Science behind Eruption
Astrobiologists on Earth are raising questions on Jupiter’s icy moon Europa due to the powerful eruptions that may spew into space. The main question of concerns being that what will come out of the blast out from miles-high plumes or they hold signs of extraterrestrial life or what will be the location in Europa of origination. The expectations of origination are such that according to a new explanation pointing to a source closer to the frozen surface.
According to new evidence from researchers at Stanford University, the University of Arizona, the University of Texas, and NASA’s Jet Propulsion Laboratory stating that some eruptions may originate from water pockets embedded in the icy shell itself rather than originating from deep within Europa’s oceans.
The researchers developed a model using images collected by the NASA spacecraft Galileo that explains how a combination of freezing and pressurization could lead to a burst of water or cryovolcanic eruption.

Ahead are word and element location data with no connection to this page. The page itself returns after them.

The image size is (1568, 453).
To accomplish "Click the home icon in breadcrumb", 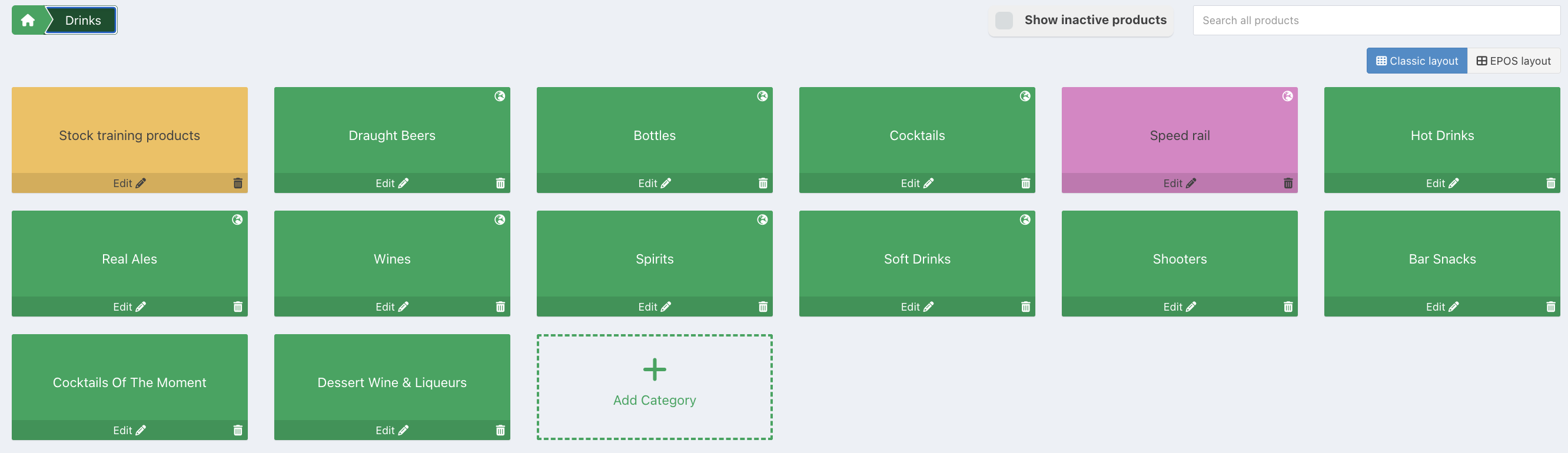I will click(28, 21).
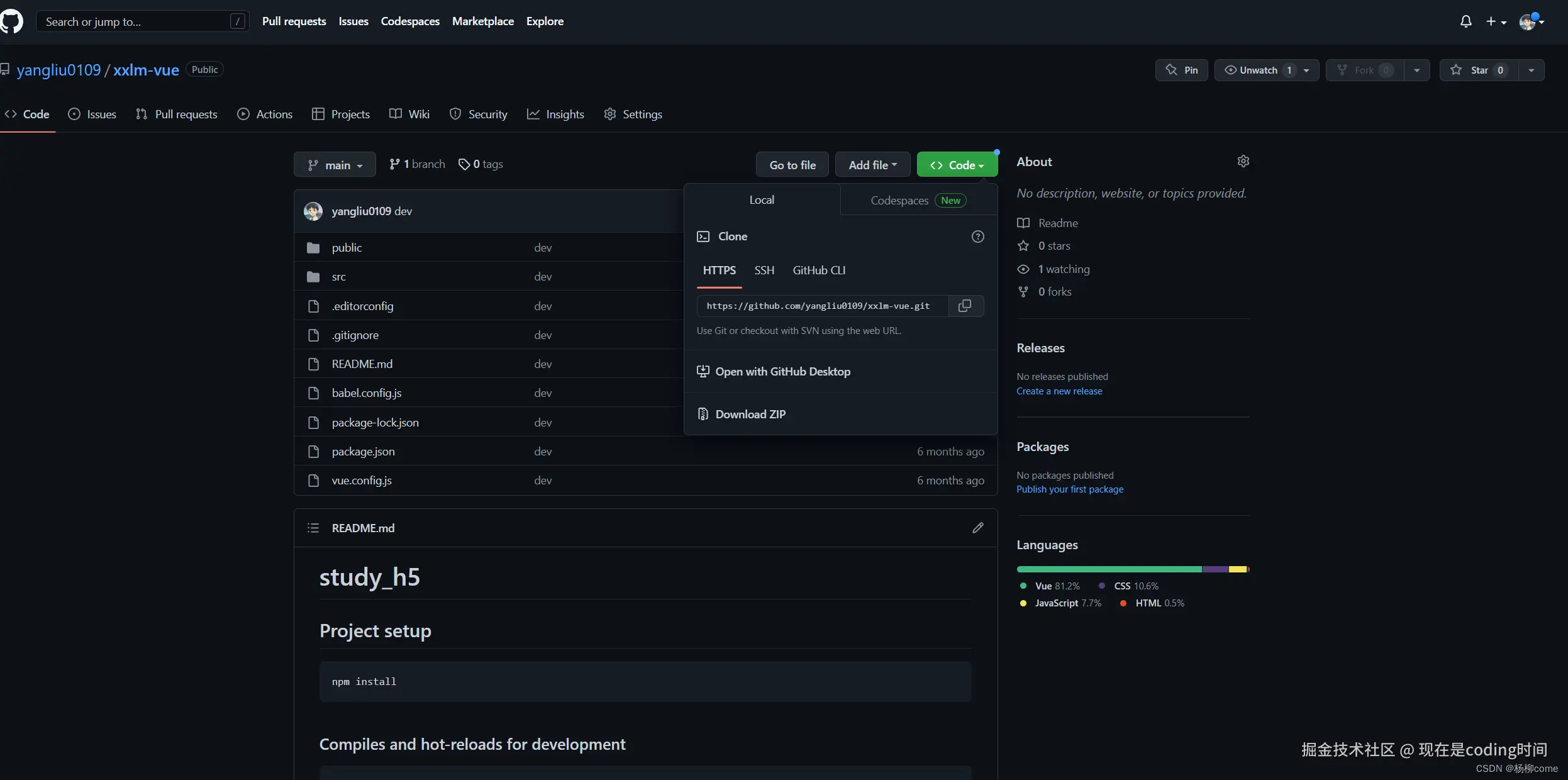Click the GitHub logo home icon
The width and height of the screenshot is (1568, 780).
11,21
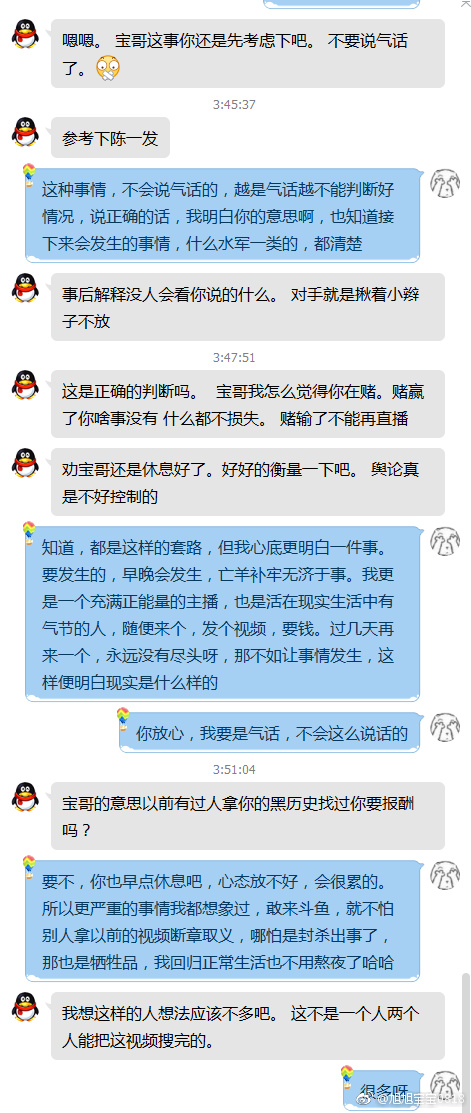Click the 3:45:37 timestamp
This screenshot has width=471, height=1113.
tap(234, 104)
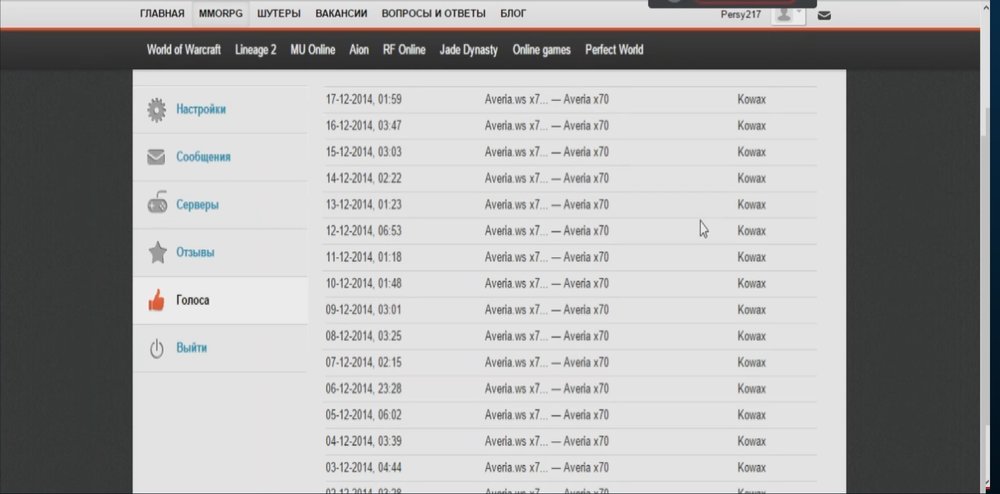The image size is (1000, 494).
Task: Open the Сообщения sidebar text link
Action: [x=203, y=157]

The results have implications for the habitability of Europa’s underlying ocean which were published Nov. 10 in Geophysical Research Letters and it is expected that it may explain eruptions on other icy bodies in the solar system.
LIFE: Present or Not?
Elements necessary to support life could be hidden in the vast ocean beneath Europa’s icy crust according to the speculations of scientists but short of sending a submersible to the moon to reconnoiter, it’s hard to know for sure. This has become a hot topic as if the reason behind eruptions are from the subsurface ocean, then NASA’s upcoming Europa Clipper mission spacecraft could more easily detect elements.
They may somehow turn the tables if the plumes originate in the moon’s icy shell resulting in less hospitable to life because it is harder to sustain the chemical energy to facilitate life there. So still a diminishing chance of detecting habitability from space remains the same.
Gregor Steinbrügge, a postdoctoral researcher at Stanford’s School of Earth, Energy & Environmental Sciences (Stanford Earth), who is also the lead author said that recognizing where these water plumes are arising from is very principal for knowing whether future Europa explorers could have a venture to detect life from space without probing Europa’s ocean.
An 18-mile-wide crater on Europa, known as Manannán, was the prime focus of analysis which originated by an impact with another celestial object some tens of millions of years ago. They made a model out of this huge amount of heat that must have been generated out of the collisions that resulted in melting and subsequent freezing of a water pocket within the icy shell could have resulted in the water to flare up.
Don Blankenship who is the co-author, also a senior research scientist at the University of Texas Institute for Geophysics (UTIG) said that the asteroid or comet hitting the ice shell was a big experiment which we’re using to construct theory to test. The team of polar and planetary sciences is focused on evaluating the ability of this instrument to test those theories at UTIG.
Europa’s water transformed into ice during the later stages of the impact as per the model with pockets of water with increased salinity could be generated on the moon’s surface. These salty water pockets can become even saltier in the process of where they migrate sideways through Europa’s ice shell by melting adjoining regions of less brackish ice.
Steinbrügge said that the team developed an important way that a water pocket can move laterally and not only in the down direction as pulled by gravity moving from cold to warm along thermal gradients.
Water is Salty
When the center of Manannán crater is approached by a migrating brine pocket, the model predicted that it became stuck and began freezing, spawning pressure that eventually resulted in a plume that was reckoned up to a mile high. A spider-shaped feature on Europa’s surface was observed by Galileo imaging due to the eruption of this plume leaving a distinguishing mark that was incorporated in the researchers’ model.
Joana Voigt, a graduate research assistant at the University of Arizona, Tucson said that Europa’s ice shell itself is very dynamic as direct insight into Europa’s ocean could not be provided by plumes generated by brine pocket migration.
The impact craters could not explain the source of others as the size of the plume can’t be a deciding factor but the process modeled for the Manannán eruption could occur on other icy bodies and even without an impact event. Voigt said that brine pocket migration is not distinctively applicable to Europa’s craters instead the mechanism might supply clarifications on other icy bodies where thermal gradients exist.
The saltiness of Europa’s frozen surface and ocean estimates is also provided in the study which in turn could influence the transparency of its ice shell to radar waves. The oceans of Europa could be one-fifth as salty as Earth’s ocean as per the calculations that will ameliorate the capacity for the Europa Clipper mission’s radar sounder to gather data from its interior.
The connection between the plumes and the Europa’s ocean is discouraging astrobiologists hoping Europa’s erupting plumes might contain clues about the internal ocean’s scope to support life. Europa’s complex surface features are entangled by the new model by offering insights toward hydrological processes, the pull of Jupiter’s gravity, and hidden tectonic forces within the icy moon.
Dustin Schroeder, an assistant professor of geophysics at Stanford thinks that the shallow subsurface, the ice shell itself, is an exciting place to explore the new way of thinking about its water near the surface.